Ich finde Barmherzigkeit auf unserem Schulhof. Zwischen Hunden und deren Besitzer, die ich bei der ersten Begegnung unfreundlich anpampen wollte, weil die Hunde nicht angeleint waren. Sie haben meine Kinder über die Corona-Zeit gerettet.
Ich finde Barmherzigkeit bei einem Anruf beim Arbeitsamt. Eine Frau an der anderen Leitung, die mich freundlich berät und sich extra Zeit nimmt, um mich zu ermutigen. Ich hatte Unverständnis und Vorwürfe erwartet.
Ich finde Barmherzigkeit bei einer Freundin. So viele spät oder unbeantwortete Nachrichten haben sich im letzten Jahr auf meinem Telefon gestapelt. Sie hat den Kontakt gehalten.

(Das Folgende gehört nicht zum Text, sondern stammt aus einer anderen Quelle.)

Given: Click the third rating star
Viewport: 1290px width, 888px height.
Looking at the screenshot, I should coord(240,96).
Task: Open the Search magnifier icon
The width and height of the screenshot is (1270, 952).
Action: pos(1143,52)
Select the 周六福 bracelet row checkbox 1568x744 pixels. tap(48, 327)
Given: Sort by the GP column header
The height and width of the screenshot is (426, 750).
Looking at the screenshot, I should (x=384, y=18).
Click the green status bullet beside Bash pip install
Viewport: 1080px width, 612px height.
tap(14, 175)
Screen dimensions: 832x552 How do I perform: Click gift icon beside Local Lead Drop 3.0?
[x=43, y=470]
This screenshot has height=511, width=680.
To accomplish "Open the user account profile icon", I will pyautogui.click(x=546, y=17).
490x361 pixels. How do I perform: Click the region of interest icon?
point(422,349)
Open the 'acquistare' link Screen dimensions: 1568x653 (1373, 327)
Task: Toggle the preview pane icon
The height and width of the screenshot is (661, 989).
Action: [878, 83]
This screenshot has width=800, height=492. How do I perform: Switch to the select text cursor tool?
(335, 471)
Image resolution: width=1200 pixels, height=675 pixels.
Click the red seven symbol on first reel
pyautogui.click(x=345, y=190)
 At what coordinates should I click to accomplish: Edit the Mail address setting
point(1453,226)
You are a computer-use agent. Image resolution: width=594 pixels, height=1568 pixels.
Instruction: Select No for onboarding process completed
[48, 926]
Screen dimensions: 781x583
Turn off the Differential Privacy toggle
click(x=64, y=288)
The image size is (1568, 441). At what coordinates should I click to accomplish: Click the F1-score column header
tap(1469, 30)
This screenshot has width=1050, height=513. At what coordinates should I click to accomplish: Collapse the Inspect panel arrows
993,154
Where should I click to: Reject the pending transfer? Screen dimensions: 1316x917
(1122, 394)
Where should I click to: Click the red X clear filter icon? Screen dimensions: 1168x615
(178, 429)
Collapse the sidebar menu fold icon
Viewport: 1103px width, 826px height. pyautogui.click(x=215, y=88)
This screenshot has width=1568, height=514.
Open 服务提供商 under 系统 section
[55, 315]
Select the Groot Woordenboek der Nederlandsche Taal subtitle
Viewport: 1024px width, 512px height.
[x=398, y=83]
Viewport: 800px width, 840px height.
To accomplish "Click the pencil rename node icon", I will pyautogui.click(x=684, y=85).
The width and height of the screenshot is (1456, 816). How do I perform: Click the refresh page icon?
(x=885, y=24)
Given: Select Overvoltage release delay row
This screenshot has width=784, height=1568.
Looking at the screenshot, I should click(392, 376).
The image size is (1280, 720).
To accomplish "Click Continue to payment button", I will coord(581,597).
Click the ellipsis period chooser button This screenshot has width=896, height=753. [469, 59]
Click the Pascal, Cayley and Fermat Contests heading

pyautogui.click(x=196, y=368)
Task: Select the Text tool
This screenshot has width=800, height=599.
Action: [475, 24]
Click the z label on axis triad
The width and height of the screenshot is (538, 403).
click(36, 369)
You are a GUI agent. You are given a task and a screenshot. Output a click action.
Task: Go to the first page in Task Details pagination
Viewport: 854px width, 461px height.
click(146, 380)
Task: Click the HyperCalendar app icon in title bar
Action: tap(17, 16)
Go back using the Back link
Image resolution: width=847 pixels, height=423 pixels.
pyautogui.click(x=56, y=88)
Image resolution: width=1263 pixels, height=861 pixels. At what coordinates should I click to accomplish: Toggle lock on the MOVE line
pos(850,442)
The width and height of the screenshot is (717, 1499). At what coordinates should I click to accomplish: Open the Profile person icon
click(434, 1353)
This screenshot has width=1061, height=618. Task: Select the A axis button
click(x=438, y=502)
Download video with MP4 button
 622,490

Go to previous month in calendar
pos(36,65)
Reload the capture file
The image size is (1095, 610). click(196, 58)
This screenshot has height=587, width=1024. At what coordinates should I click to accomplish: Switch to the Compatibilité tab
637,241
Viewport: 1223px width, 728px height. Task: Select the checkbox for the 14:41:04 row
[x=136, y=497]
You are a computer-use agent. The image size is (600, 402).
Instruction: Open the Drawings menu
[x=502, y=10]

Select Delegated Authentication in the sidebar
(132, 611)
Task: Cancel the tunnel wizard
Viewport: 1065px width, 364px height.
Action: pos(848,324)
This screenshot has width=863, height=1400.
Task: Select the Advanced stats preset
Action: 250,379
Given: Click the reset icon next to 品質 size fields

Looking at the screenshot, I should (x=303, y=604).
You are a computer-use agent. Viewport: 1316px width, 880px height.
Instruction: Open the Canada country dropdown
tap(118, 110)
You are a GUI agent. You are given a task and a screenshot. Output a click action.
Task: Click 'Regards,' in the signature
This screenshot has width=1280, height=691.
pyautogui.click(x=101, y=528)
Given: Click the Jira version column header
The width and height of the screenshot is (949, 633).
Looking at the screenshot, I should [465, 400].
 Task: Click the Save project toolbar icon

Ich finde Barmherzigkeit in unserer Gemeinde. Dort, wo wir es im Moment einfach nicht schaffen mitzuarbeiten. Wo uns dennoch immer ein Platz freigehalten wird und wo Menschen sind, die sich von Herzen freuen, wenn wir kommen, auch wenn wir gerade nichts beitragen.
Ich finde Barmherzigkeit bei Freundinnen, die ich seit Monaten immer wieder vertröste. „Es tut mir leid, ich schaffe das im Moment einfach nicht.“
Ich finde Barmherzigkeit.
Dort, wo Menschen mehr tun, als ihr Job verlangt. Dort, wo ich auch mit meiner Schwachheit, meinen Grenzen und Fehlern willkommen bin. Manchmal genau dort, wo ich es nicht erwartet hatte.
Jesus hat mal gesagt: „Seid barmherzig, dann werdet ihr Barmherzigkeit finden.“ (Mt 5,7) Ich glaube, für mich hat er eine Ausnahme gemacht. Er hat mich zuerst Barmherzigkeit finden lassen.